The debate between the merits of hardware and software in the storage industry is always on-going. Here’s Seven10’s two cents.

Intelligent software will dramatically redefine the current way of doing business in IT over the next 2-3 years. The transition will happen quickly once industry pros realize that the accelerating rate of hardware purchases isn’t sustainable.

Today’s data center is built from stacks and stacks of hardware, since disk proliferation leads to massive investments in back-up infrastructure. This “pack-rat” mentality of buying and holding onto hardware has been 15 years in the making. Big Iron is doing nothing to curb the current thinking of “throw more disk at it.”

How long has it been since Big Iron has promised to be more software-centric, yet most of their software management platforms remain the “brown-headed step child” (I am a red head) of the company. At the end of the day, the reality is this: Too much hardware has caused billions of dollars in mismanaged data.

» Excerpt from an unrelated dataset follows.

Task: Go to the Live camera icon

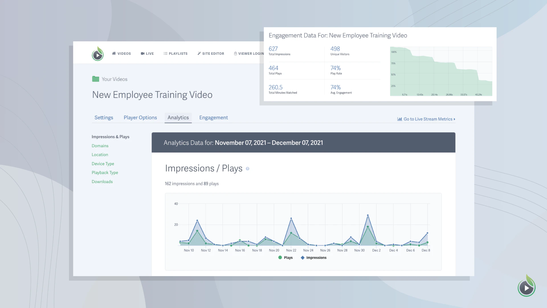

In the next decade, the Global IT department needs to think radically in their approach to data management and focus on software solutions that will help reduce mismanagement, minimize storage obsolescence, and increase accessibility.

This approach will undoubtedly reduce the amount of hardware purchased, impacting revenue growth and forcing Big Iron into build vs. buy decisions that will eventually change the landscape of the storage industry forever.